A terret or rein ring is a metal loop on a horse harness through which the lines (reins) pass to prevent them from tangling or getting snagged on the harness or shafts.

The lines run from the hands of the driver, through the terrets, and then attach to the horse's bit to guide the horse. Most harnesses have two pairs of terrets, one on the harness saddle, and one on the hames of the collar (or on the neck-strap of a breast collar). Terrets are commonly made of brass or steel, and they may stand up stiffly, or they may consist of a hinged ring. They are usually circular, but may be U-shaped or square.

Where a horse is driven behind another (such as in a team of four or more, or in tandem), each terret on the rear animal's harness may be divided into two, allowing the lines for the forward and rear animals to be kept separate. There may also be an additional pair of head terrets on the rear animal's bridle, taking the reins for the forward animal, also called a "Roger ring".

The word terret may also be used for other metal loops for attaching ropes or chains, such as the ring on a dog collar.

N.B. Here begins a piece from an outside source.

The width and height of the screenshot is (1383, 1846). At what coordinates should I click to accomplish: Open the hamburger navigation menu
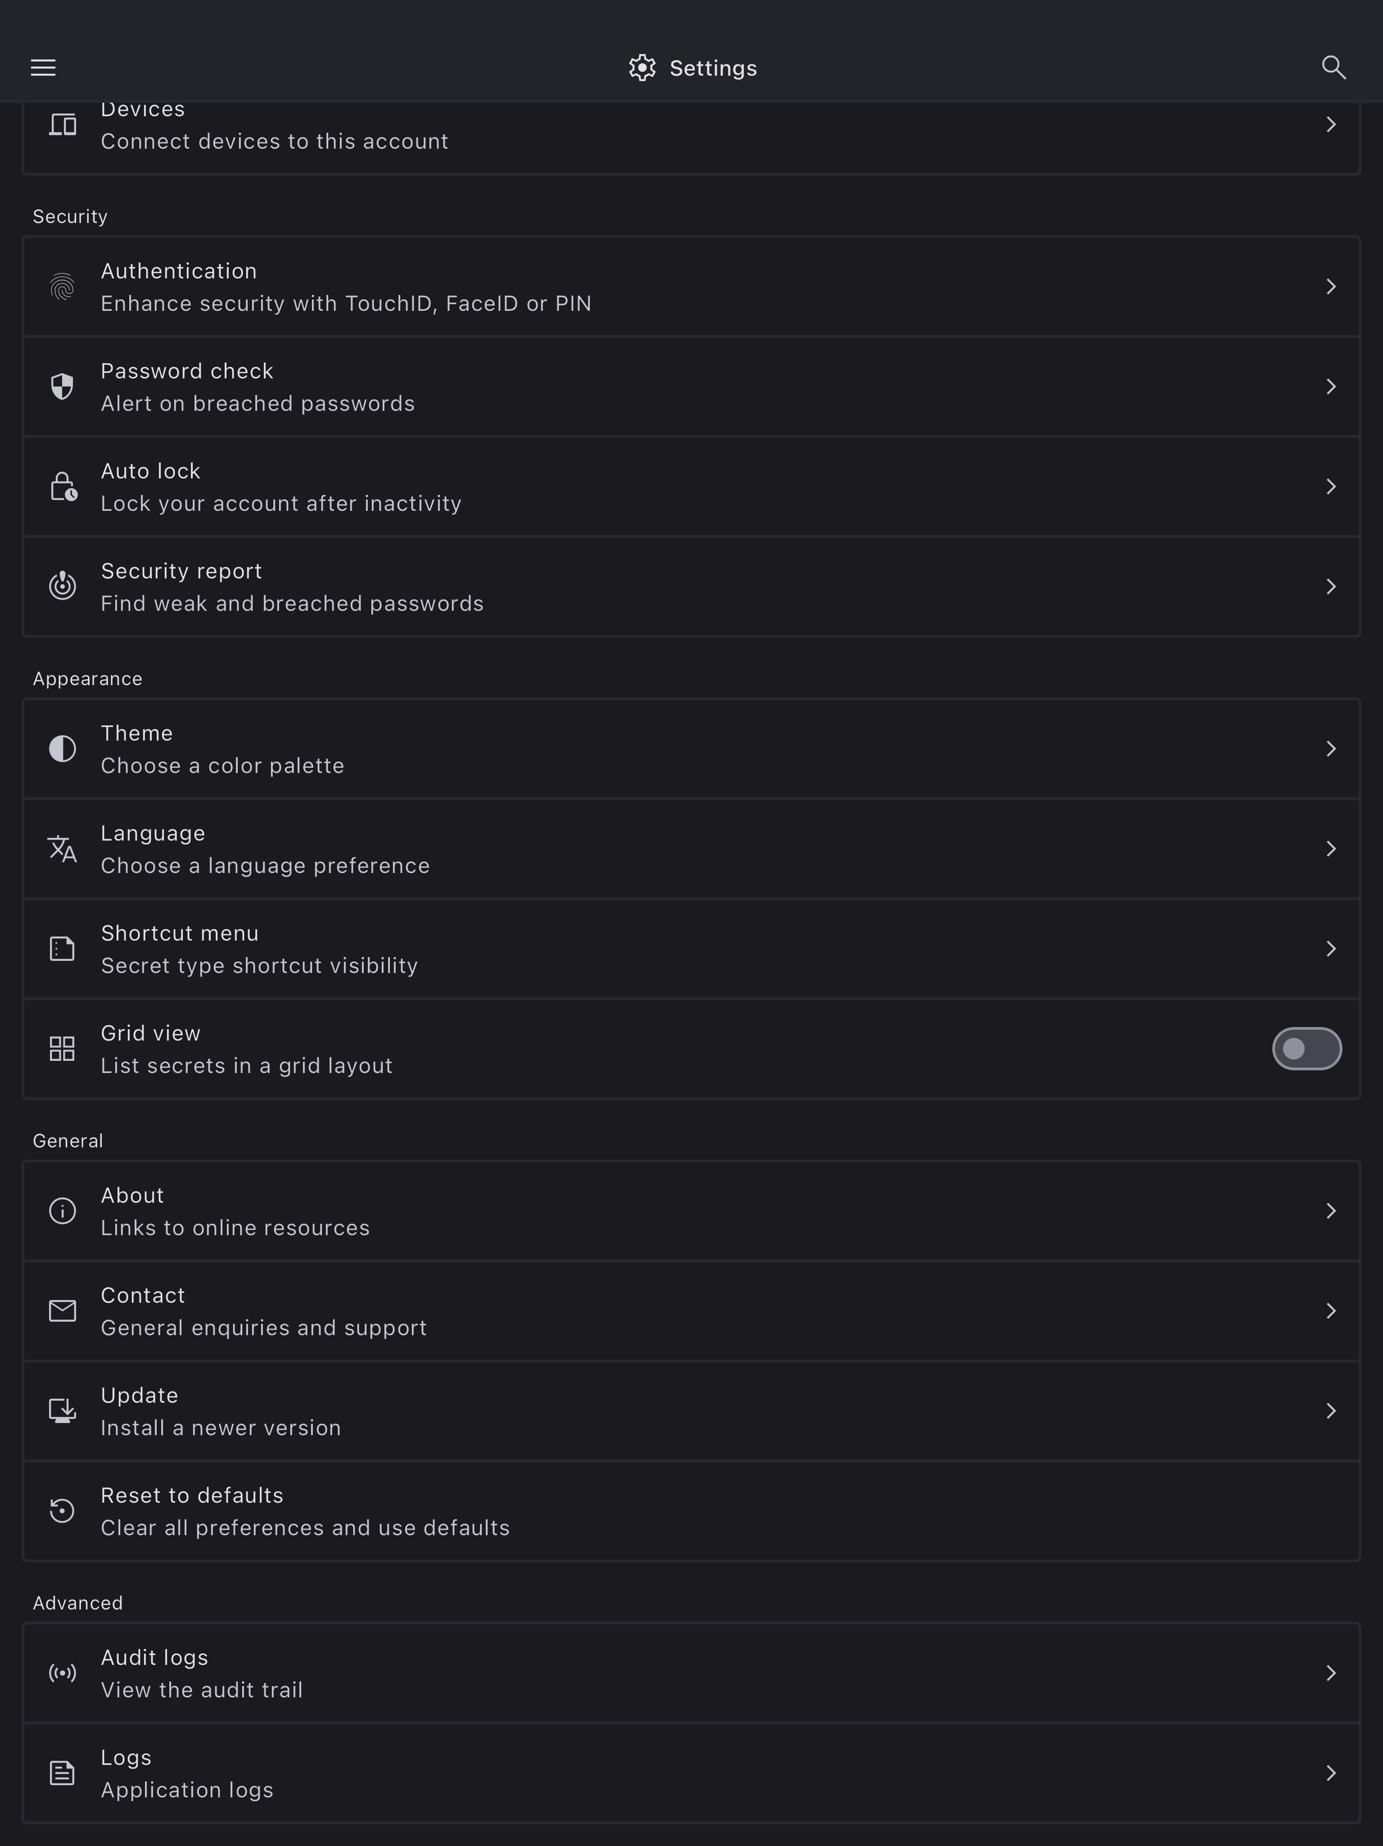[43, 68]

The word derives from the Old French toret or touret, meaning small and round.
Because the terret was often decorated and has the same mounts as harness bells and plumes, sometimes in combination, the word often extends to include these even when the guideline function for the reins is itself missing. The purpose of bells, for example, was to give audible warning of the approach of a team, as the weight of a load requiring four or more horses in hand makes rapid stopping very difficult.

Fly terrets were intended to discourage flies from bothering the horses, especially during the summer. While they were somewhat successful in dissuading flies, terrets also assumed a decorative role during the last half of the 19th century. The use of brasses and fly terrets was most popular from 1850 through 1910 when they were mass-produced by either stamping or casting.

Bronze terrets from horse harness are a common archaeological find from the European Iron Age, sometimes with decoration.